Issues Affecting Air Quality

Local air quality is a limiting factor in the development of many airports. In particular, the EU limit value for NO2 of 40 μg/m³ as an annual mean; that for PM10 will be of 20 μg/m³ , which is valid since January 1, 2010. Ambient concentrations at many European airports are already close to, or above these values.  There is as yet no EU limit value for PM2.5, but neither is there yet any evidence of a safe threshold; epidemiological studies in the US suggest that an extra 1 μg/m³ reduces mean life expectancy by l2 months. If air traffic is to continue to increase in Europe, its impact on local air quality will have to be better understood and cleaner modes of operation developed.

ECATS has the capability to study many of the issues determining local air quality:

• The dispersion of material from aero-engines is qualitatively different from that from a fixed industrial source: the emitted plume has significant momentum and buoyancy, while the source is moving and accelerating. We can characterize these processes using remote sensing techniques such as scanning Lidar or DOAS.
• NO2 is both a primary and secondary pollutant. We can sample the primary emission close to the engine using a traversing rake and measure concentrations further out using DOAS or point samplers.
• It is most probably the fine, non-volatile aerosol that has the greatest relevance for health effects. Aerosol evolves continuously from the point of emission, as it mixes with the ambient air. We can measure this process and seek appropriate measures for characterizing emissions.
• Aero-engine exhausts contain many other potentially hazardous organic components, particularly when an engine is operating at low thrust. We have the capability to measure and speciate such emissions.
• There are many sources of air pollution associated with an airport other than aero-engines: tyre smoke on landing; ground-service vehicles; volatile organics from fuelling operations; road traffic from passengers and staff, etc. We can measure the impact of such emissions and to some extent attribute ambient concentrations to particular sources.

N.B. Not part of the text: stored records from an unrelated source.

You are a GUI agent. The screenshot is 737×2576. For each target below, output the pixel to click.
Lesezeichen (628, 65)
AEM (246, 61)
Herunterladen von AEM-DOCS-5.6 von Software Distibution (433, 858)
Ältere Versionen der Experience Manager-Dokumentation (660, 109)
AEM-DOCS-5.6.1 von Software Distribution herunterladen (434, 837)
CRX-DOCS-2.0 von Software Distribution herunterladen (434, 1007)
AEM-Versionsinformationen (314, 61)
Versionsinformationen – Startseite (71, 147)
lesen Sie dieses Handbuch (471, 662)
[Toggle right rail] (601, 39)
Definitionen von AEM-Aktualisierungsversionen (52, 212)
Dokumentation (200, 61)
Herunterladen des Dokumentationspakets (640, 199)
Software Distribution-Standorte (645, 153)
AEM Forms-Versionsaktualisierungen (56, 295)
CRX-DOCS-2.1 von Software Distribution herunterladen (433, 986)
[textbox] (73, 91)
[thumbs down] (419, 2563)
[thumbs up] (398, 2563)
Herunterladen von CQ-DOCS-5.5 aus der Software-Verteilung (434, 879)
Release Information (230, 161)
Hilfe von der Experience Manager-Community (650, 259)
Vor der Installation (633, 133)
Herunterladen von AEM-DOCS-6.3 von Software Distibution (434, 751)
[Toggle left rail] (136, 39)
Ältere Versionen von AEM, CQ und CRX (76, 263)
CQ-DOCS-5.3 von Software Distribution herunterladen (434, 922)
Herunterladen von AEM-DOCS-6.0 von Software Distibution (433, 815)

All such measurements must be fitted into theoretical and numerical models so that today’s airports can be extrapolated to tomorrows. Thus, we can develop dynamical models of the dispersion of aircraft emissions, which may then be included in regulatory models of local air quality impact. Likewise, micro-physical and chemical models can describe how the primary emissions of an aircraft evolve into the secondary emissions that are relevant to what the neighbours of the airport may have to breathe. Similarly, operational studies can illuminate how changes in management practice (e.g. more efficient control of taxiing) may impact upon local air quality.